La parola “comunità” proviene dal cristianesimo: comunità religiosa; Comunità di Sant’Egidio. Un’eredità dei monasteri. Paolo VI diceva che l’Europa è nata dalla Croce, dal Libro e dall’aratro, un trittico che ricorda l’opera dei monasteri, in particolare benedettini, sui piani spirituale, culturale ed economico: l’Ora et labora del monachesimo medievale, cioè la combinazione di contemplazione ed azione sociale.
Molto più forte della parola “famiglia”, perché la parola “comunità” dà vita a relazioni forti. Anche se le Comunità europee hanno scelto (sotto la pressione britannica!) di abbandonare questo termine per quello, più blando, di “Unione”, ciò non toglie che l’Unione europea sia proprio una comunità; certo, con le sue debolezze e i suoi problemi di funzionamento, ma anche con la sua forza e la sua solidità, perché i legami creati sono inestricabili e difficili da spezzare, come dimostra la saga della Brexit.
Questa solidità è fondamentale nel momento in cui, in Europa, ricompare il nazionalismo. Il cardinal Poupard [lo definisce]: “peccato intellettuale che dà l’illusione di essere i soli ad aver ragione, e peccato morale che si nutre dell’illusione di essere migliori degli altri”. L’Europa vede emergere nel proprio seno nuove paure, nuovi ripiegamenti su di sé, se non addirittura dei neo-nazionalismi, che tendono ad esacerbare l’idea di confine e ad esaltare, a manipolare, un cristianesimo inteso come unico elemento fondante dell’Europa.
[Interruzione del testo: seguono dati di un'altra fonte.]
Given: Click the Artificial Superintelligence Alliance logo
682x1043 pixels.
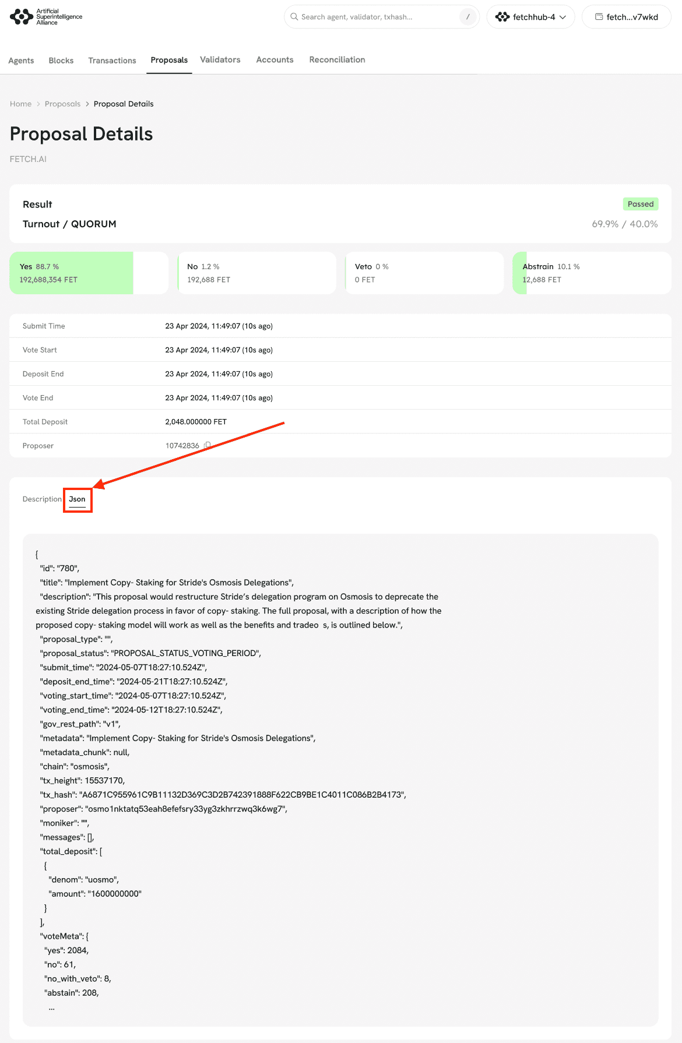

La comunità ha reso possibile la pace in Europa da 75 anni a questa parte.
In Europa c’è stato un altro periodo di pace: tra il 1815 e gli anni Sessanta dell’Ottocento. Era la pace edificata nel 1815 dal Congresso di Vienna, al termine delle guerre napoleoniche. Una pace fondata sui trattati della Santa Alleanza. È durata circa 65 anni. Ma [aveva] un punto debole: [era] fondata su governi autoritari e su fragili trattati. Non ha resistito alla montata dei nazionalismi ed alle pretese imperialistiche degli Stati-nazione.
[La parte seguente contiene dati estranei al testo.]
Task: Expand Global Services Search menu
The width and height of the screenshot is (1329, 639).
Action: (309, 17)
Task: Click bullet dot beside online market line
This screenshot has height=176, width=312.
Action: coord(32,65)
L’Europa comunitaria è l’esatto opposto.
La comunità è un metodo: deleghe di sovranità, dialogo organizzato tra gli Stati membri, istituzioni comuni, ricerca dei compromessi. Ma è anche valorizzazione di ciò che è comune: le eredità ebraico-cristiane e greco-romane, una certa idea dell’uomo inteso come persona, i diritti umani, la solidarietà tra paesi e tra regioni all’interno dell’Europa ma anche col resto del mondo, il rispetto delle culture nazionali. Come diceva Paolo VI nel 1977 al Consiglio d’Europa:
“[L’Europa] ha una particolare responsabilità di testimoniare, nell’interesse di tutti, valori essenziali come la libertà, la giustizia, la dignità personale, la solidarietà, l’amore universale e reciproco”.
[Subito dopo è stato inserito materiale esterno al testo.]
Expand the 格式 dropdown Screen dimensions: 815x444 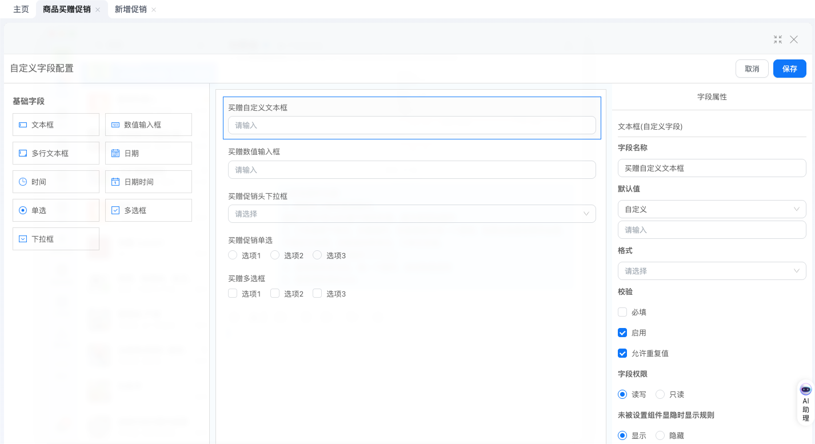712,271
Nel suo solco, Giovanni Paolo II dichiarava ai Presidenti dei Parlamenti nazionali degli Stati membri dell’Unione europea, il 23 settembre 2000:
“L'Unione europea non [deve] dimenticare di essere la culla delle idee di persona e di libertà, e che queste idee le derivano dal suo essere da tempo pervasa dal cristianesimo. […] Che l'Unione europea possa conoscere un nuovo sussulto d'umanità! Che sappia ottenere il consenso necessario per inscrivere fra i sui ideali più alti la tutela della vita, il rispetto dell'altro, il servizio reciproco e una fraternità senza esclusioni!”.
Costruire l’unità dell’Europa è difficile, complesso, ma si tratta di una straordinaria invenzione umana. Al termine di secoli di combattimenti, degli statisti hanno deciso che lo stato di guerra fosse finito e che bisognasse mettere in pratica un’idea innovativa per l’Europa. L’idea di comunità è più che mai attuale, nella misura in cui i nostri tempi sembrano segnati da un nuovo irrigidimento di queste frontiere spirituali.